When seeking to eliminate the threat of contaminants in your drinking water, to reduce the threat of even the smallest bacteria, a reverse osmosis water purifier is known as one of the best.
Originally designed to desalinate seawater for the U.S. government in the 1950’s, and used extensively on submarines and Navy ships, a reverse osmosis water purifier does not use chemical such as chlorine or iodine and does not require frequent filter changes or cleaning.
The secret behind the reverse osmosis water purifier is the size of its filtering ability. The human hair is about 1 micron, however disease causing bacteria is much smaller, typically between about .01 and .001 micron. A reverse osmosis water purifier utilizes layers of membranes, rolled into a cylinder with effective filtering to .0001 microns.
Filtration through a reverse osmosis water purifier is slower than other filters due to the size of membranes. For single-family home use, usually 50 to 60 gallons of water per day is needed and achieving that capacity depends on the length and number of the membrane sheets within the filter. Typically a larger quantity of shorter membranes allow water to pass through more quickly while fewer sheets of longer membranes may still increase the time it take to filter the water.

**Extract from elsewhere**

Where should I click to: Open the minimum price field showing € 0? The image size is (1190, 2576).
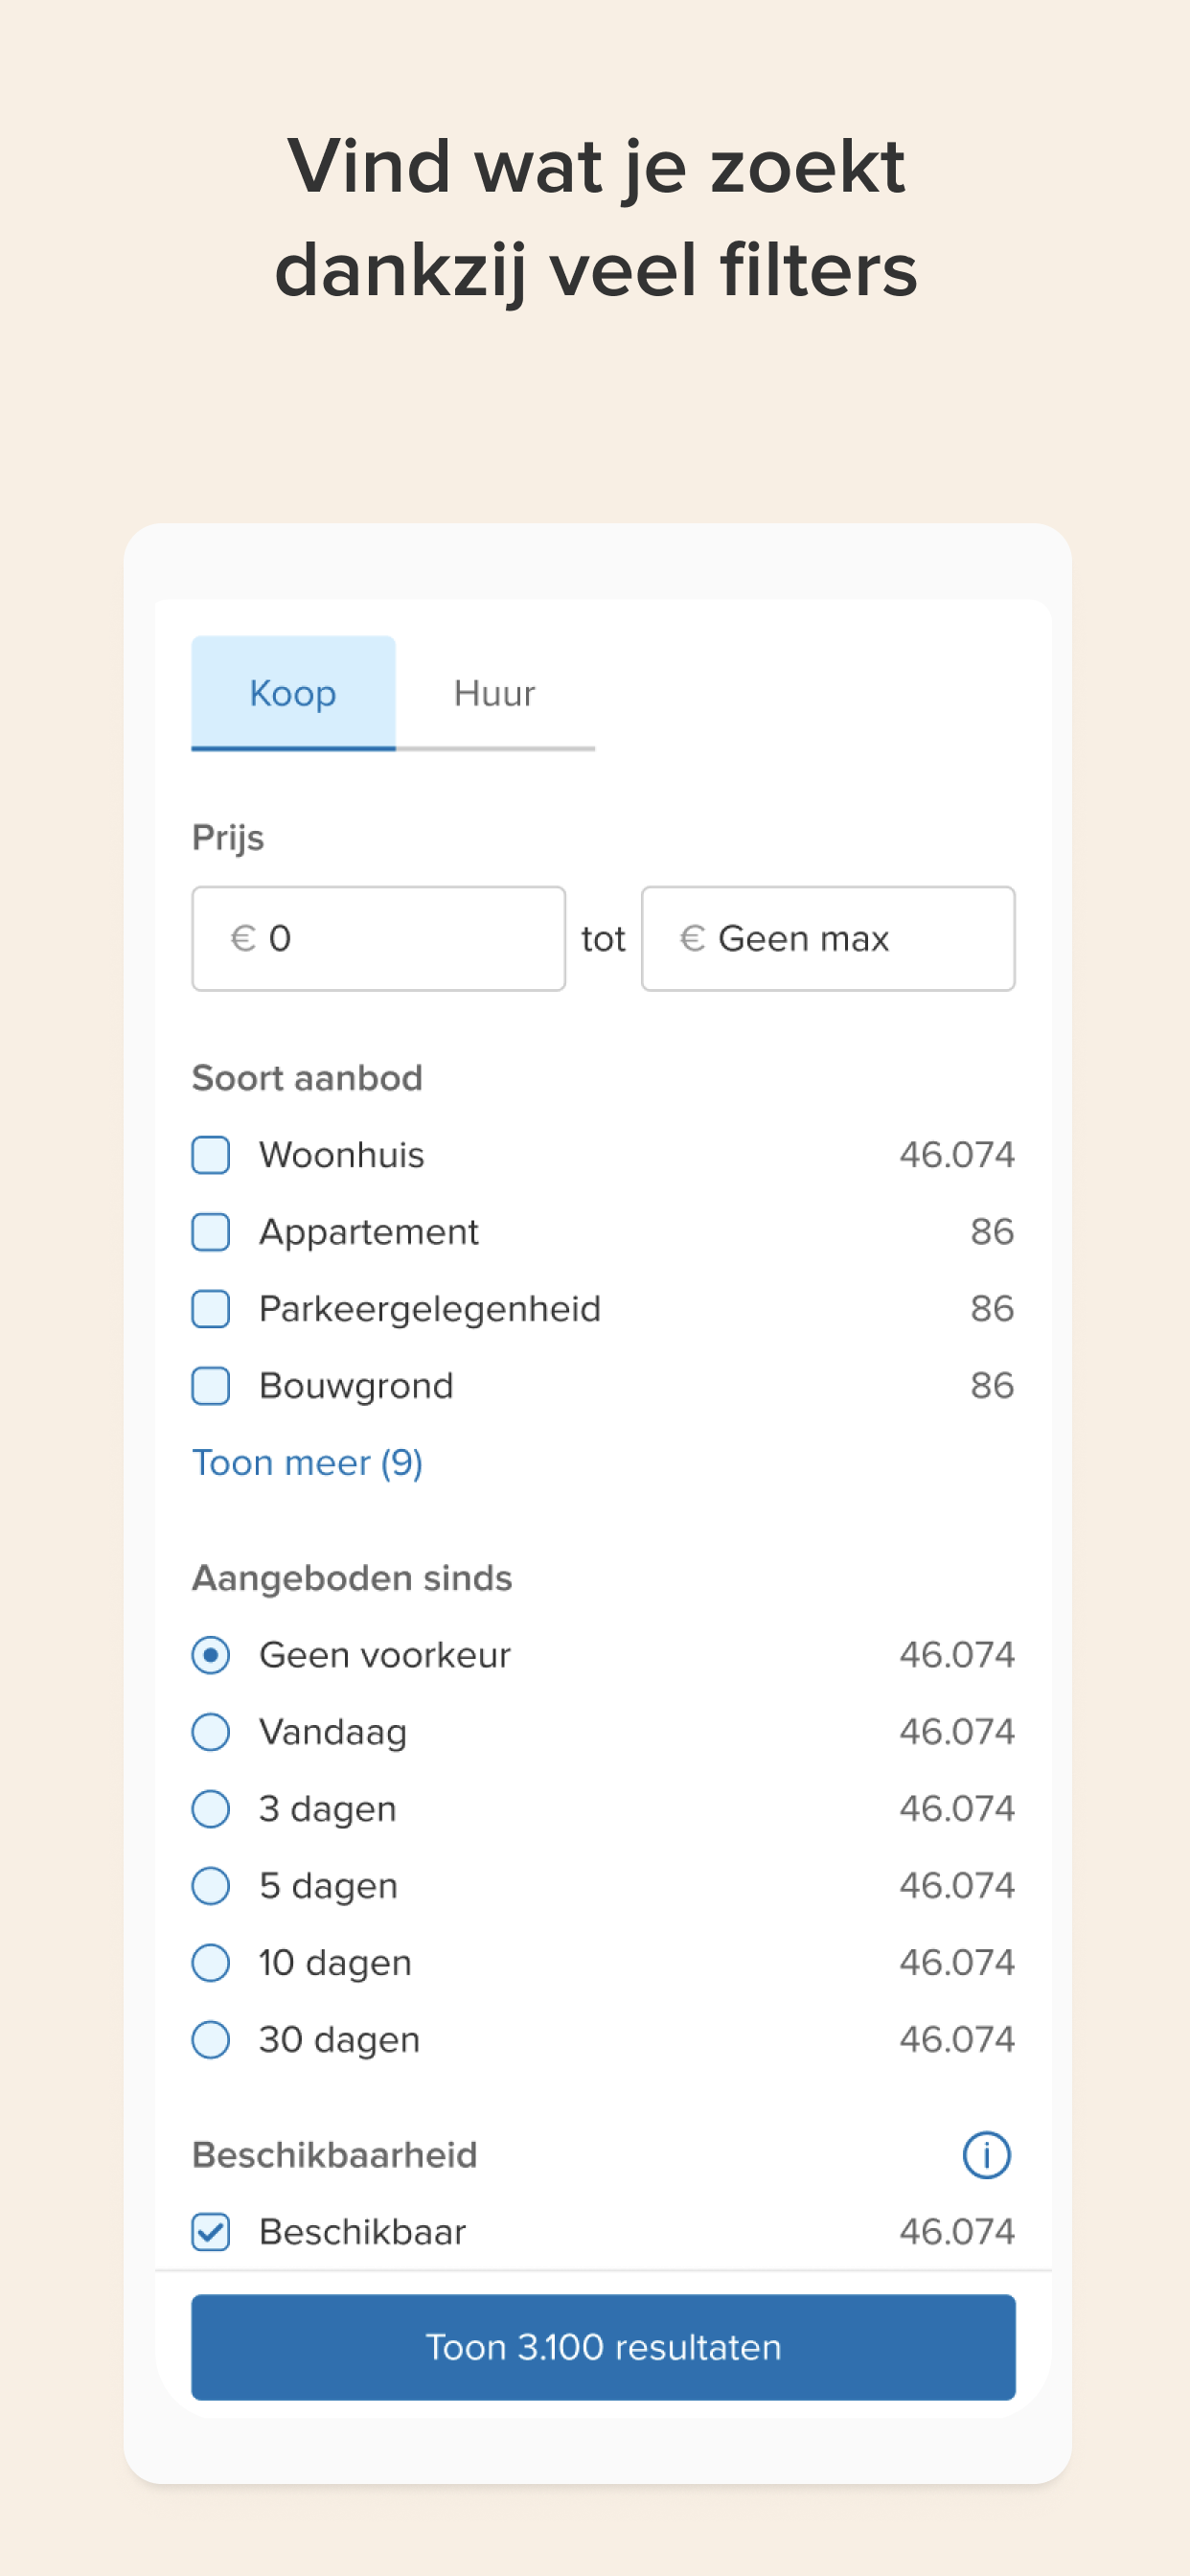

Flow Depends On Water Feed Supply
Other factors affecting the flow of water is its temperature and pressure pushing it through the reverse osmosis water purifier. Industry recommendations are for a water pressure of 50 pounds per square inch at 77 degrees Fahrenheit. Since most home water supplies do not fall into those parameters, reputable reverse osmosis water purifier suppliers will not guarantee a specific claim as the amount of water that will be available daily.
Another advantage of a reverse osmosis water purifier is the life of the membrane filters. Other types of water filtration systems require a new filter between two and four weeks, depending on the type and density of the impurities in the water. Most reverse osmosis water purifier systems have a self-cleaning ability that uses unfiltered water to wash over the membranes, vanishing collected impurities into its drainage system.
As a result, filter changes are not required as often as the collected impurities are washed down the drain and you are not trying to passes water through a filter that is already loaded down with contaminants. This also ensures that the water entering your system is free of impurities.